INSTRUCTION — Revise the Impala JDBC forum post between "I'm trying to" and "simpleQueryDF.show()", inclusive, so that "HIVE_TABLE" becomes "KUDU_TABLE".

DOCUMENT EXTRACT —
###

I'm trying to use Cloudera's Impala JDBC 2.6.17.1020 connector driver with Spark to be able to access tables in Kudu and in Hive simultaneously.
When the query is simple, it works fine and I get the expected output.
val simpleQuery = """ SELECT *
FROM HIVE_TABLE
WHERE ABC = '123'
"""
val simpleQueryDF : DataFrame = spark.read.jdbc(this.impalaJDBCString,"("+simpleQuery+") as temp",this.impalaConnectionProps)
simpleQueryDF.show()
But when the query contains nested queries and joins, I get the header repeated as rows, just like below
+----------+--------+------------------------+--------------+ ...
|as_of_date|dq_index|impacted_data_lake_table|pk_column_name| ...
+----------+--------+------------------------+--------------+ ...
|as_of_date|dq_index| impacted_data_lak...|pk_column_name| ...
|as_of_date|dq_index| impacted_data_lak...|pk_column_name| ...
|as_of_date|dq_index| impacted_data_lak...|pk_column_name| ...
+----------+--------+------------------------+--------------+ ...
I don't know why this behavior occurs, can someone advise me what to do?

###

EXCERPTED DATA —
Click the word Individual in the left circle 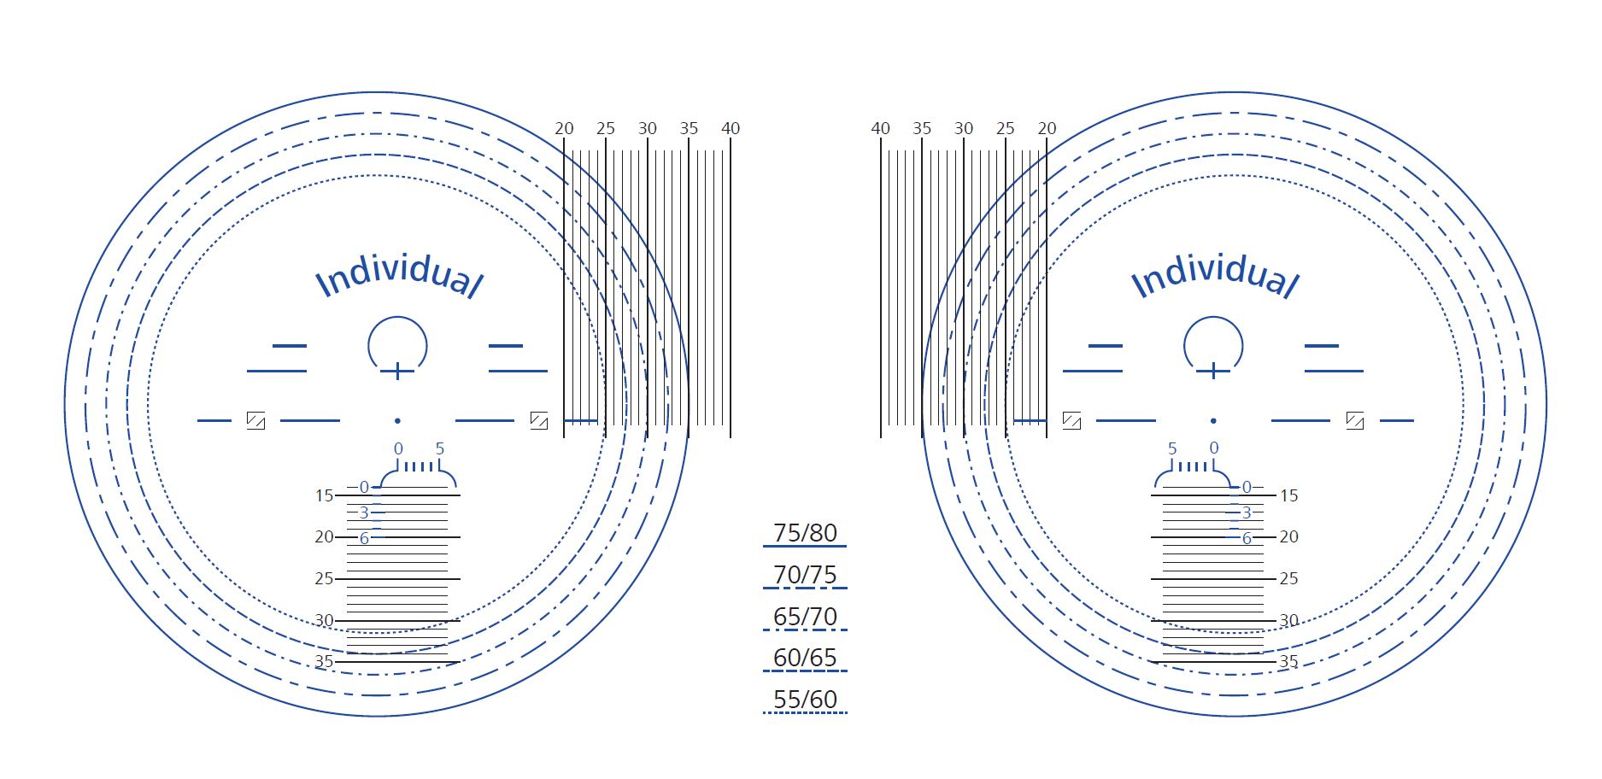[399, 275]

###

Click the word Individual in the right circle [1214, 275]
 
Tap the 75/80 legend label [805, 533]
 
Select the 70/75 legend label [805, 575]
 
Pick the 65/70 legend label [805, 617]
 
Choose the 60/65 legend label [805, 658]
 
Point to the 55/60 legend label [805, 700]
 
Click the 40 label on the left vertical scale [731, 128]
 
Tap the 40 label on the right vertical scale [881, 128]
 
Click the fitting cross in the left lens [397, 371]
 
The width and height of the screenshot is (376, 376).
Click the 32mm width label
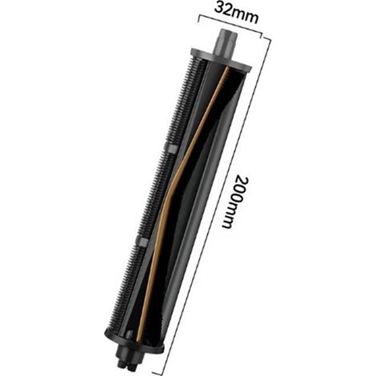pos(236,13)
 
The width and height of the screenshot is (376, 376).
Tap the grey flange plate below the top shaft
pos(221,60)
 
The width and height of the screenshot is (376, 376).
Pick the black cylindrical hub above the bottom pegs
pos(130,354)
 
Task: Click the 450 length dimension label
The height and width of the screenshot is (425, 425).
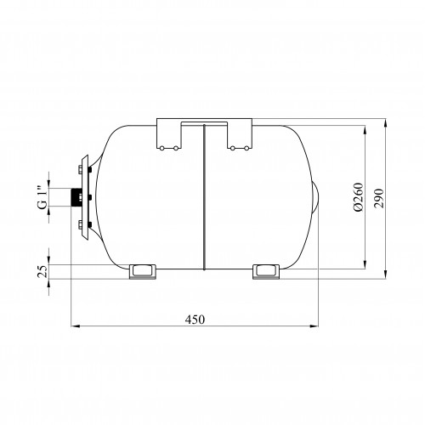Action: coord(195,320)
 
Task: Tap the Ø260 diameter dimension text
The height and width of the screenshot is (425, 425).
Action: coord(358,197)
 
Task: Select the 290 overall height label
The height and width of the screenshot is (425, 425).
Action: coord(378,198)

###

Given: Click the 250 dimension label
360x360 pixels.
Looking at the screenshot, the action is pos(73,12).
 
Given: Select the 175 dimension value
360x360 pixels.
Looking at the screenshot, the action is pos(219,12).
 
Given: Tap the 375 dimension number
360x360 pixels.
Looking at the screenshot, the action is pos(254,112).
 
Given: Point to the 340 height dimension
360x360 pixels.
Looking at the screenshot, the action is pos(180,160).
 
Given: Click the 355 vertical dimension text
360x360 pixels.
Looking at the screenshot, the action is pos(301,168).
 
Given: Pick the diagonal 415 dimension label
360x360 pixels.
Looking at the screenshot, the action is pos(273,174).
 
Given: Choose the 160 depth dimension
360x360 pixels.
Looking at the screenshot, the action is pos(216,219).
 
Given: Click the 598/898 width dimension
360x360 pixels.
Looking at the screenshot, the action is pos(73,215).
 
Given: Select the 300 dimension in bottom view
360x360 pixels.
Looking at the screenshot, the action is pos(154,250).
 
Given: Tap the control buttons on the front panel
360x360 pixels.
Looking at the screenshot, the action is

###

WRITTEN ANSWER —
I'm trying to use Cloudera's Impala JDBC 2.6.17.1020 connector driver with Spark to be able to access tables in Kudu and in Hive simultaneously.
When the query is simple, it works fine and I get the expected output.
val simpleQuery = """ SELECT *
FROM KUDU_TABLE
WHERE ABC = '123'
"""
val simpleQueryDF : DataFrame = spark.read.jdbc(this.impalaJDBCString,"("+simpleQuery+") as temp",this.impalaConnectionProps)
simpleQueryDF.show()